PAGE EXCERPT: Begin
Overall, Apple's results were driven primarily by strong iPhone and Greater China performance, while next-quarter growth guidance exceeded market expectations. The company has now returned to consecutive quarters of double-digit revenue and profit growth after a long absence.

As for the market's main concern, rising memory prices, Apple's inventory position is remarkable. The gross-margin guidance suggests almost no near-term impact, although the situation by the end of 2026 remains uncertain.

Apple's Core Growth Formula:

AAPL = active installed base (2.5 billion devices) x customer engagement (Services revenue)

Ming-Chi Kuo recently wrote that an OpenAI phone is already in development and could appear as early as 2027. In the generative-AI era, the smartphone, our most frequently used computing device, arguably needs a fundamental redesign, especially after the premature end of the Doubao phone, the delayed progress of Apple Intelligence, and Android devices whose Gemini integration still falls short of a truly AI-native phone.

Several years ago, I argued in 'A Thought Experiment: Should Microsoft Revive Its Phone Business?' that Microsoft was the company best positioned to use AI to return to smartphones, although it has never demonstrated a strong hardware culture. Kuo's article suggested that OpenAI wants to replace the app as the primary interface and genuinely reinvent the phone. As more applications become accessible through command-line-style interfaces, that transition may arrive sooner.
PAGE EXCERPT: End
DATA FOR ANALYSIS: Begin
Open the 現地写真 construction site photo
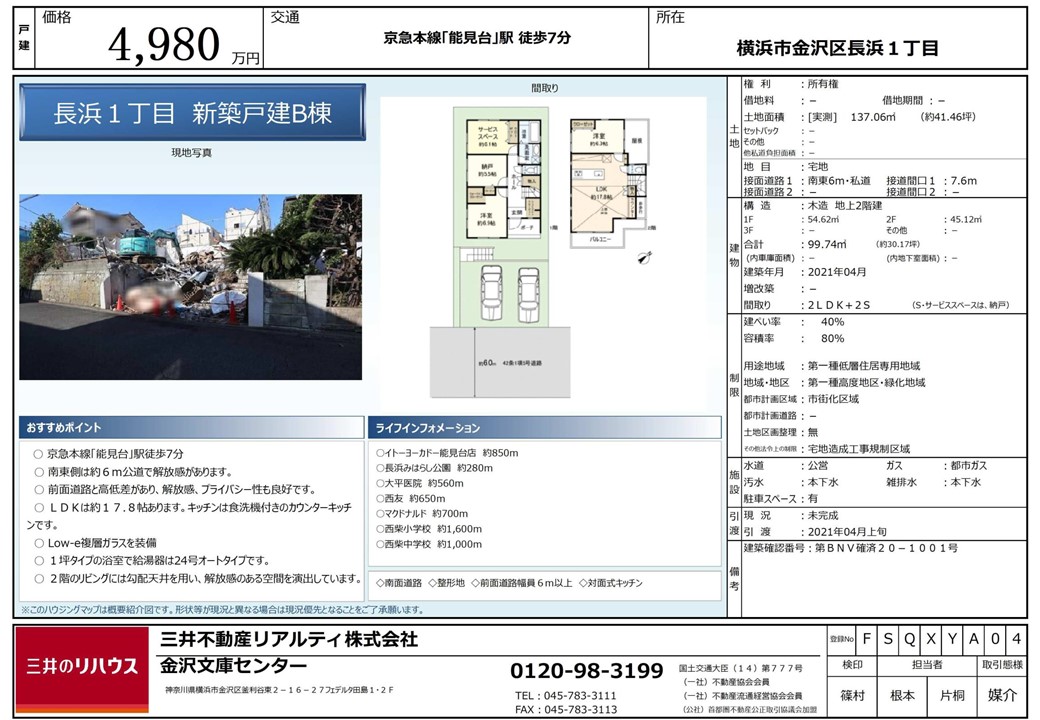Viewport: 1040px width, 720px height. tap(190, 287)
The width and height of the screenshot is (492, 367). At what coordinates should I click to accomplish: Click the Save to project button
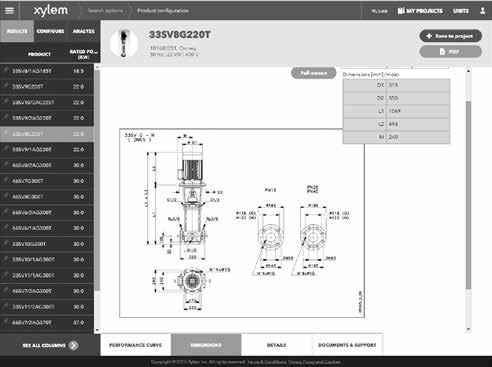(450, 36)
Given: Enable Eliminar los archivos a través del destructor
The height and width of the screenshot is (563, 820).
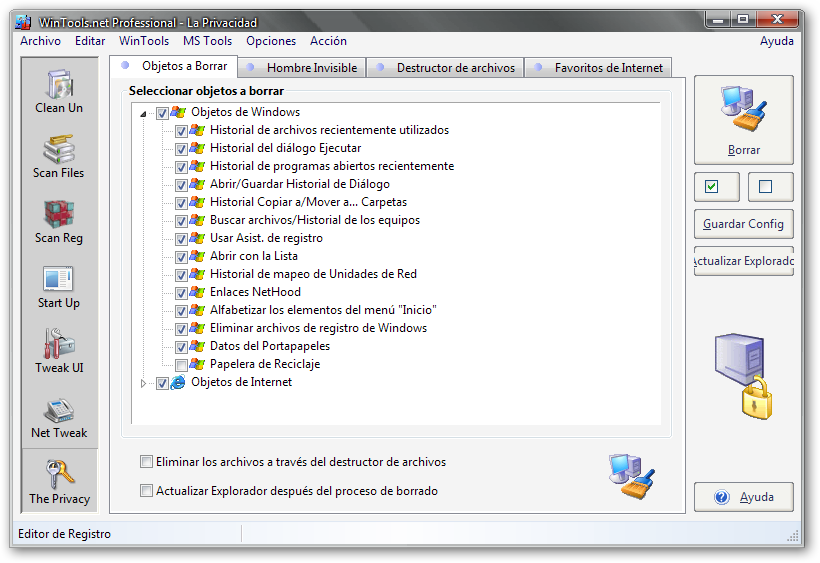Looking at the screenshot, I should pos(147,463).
DATA FOR ANALYSIS: End
_EXERCISE 1_. From the Apple commentary, output the passage that starts at the words "Overall, Apple's results" and ends after "engagement (Services revenue)".
_EXERCISE 2_. According to the Apple commentary, how soon could an OpenAI phone appear?

_ANSWER AREA 1_.
Overall, Apple's results were driven primarily by strong iPhone and Greater China performance, while next-quarter growth guidance exceeded market expectations. The company has now returned to consecutive quarters of double-digit revenue and profit growth after a long absence.

As for the market's main concern, rising memory prices, Apple's inventory position is remarkable. The gross-margin guidance suggests almost no near-term impact, although the situation by the end of 2026 remains uncertain.

Apple's Core Growth Formula:

AAPL = active installed base (2.5 billion devices) x customer engagement (Services revenue)

_ANSWER AREA 2_. As early as 2027.